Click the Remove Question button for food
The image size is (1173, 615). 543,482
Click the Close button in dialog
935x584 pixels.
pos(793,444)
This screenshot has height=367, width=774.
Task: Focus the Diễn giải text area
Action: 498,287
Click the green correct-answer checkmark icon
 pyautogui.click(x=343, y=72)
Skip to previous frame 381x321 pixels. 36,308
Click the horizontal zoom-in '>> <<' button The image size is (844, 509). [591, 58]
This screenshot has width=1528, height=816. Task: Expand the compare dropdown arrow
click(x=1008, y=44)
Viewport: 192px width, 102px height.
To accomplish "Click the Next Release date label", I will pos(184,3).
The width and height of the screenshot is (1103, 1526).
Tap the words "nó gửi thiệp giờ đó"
# # # # # # #
_The task:_
Reproduce each entry above. Every word must match.

_Answer section:_
Click the Remove Question button for food
The image size is (1173, 615). 543,482
Click the Close button in dialog
935x584 pixels.
pos(793,444)
This screenshot has height=367, width=774.
Task: Focus the Diễn giải text area
Action: 498,287
Click the green correct-answer checkmark icon
 pyautogui.click(x=343, y=72)
Skip to previous frame 381x321 pixels. 36,308
Click the horizontal zoom-in '>> <<' button The image size is (844, 509). [591, 58]
This screenshot has width=1528, height=816. Task: Expand the compare dropdown arrow
click(x=1008, y=44)
Viewport: 192px width, 102px height.
To accomplish "Click the Next Release date label", I will pos(184,3).
The width and height of the screenshot is (1103, 1526).
Tap the words "nó gửi thiệp giờ đó"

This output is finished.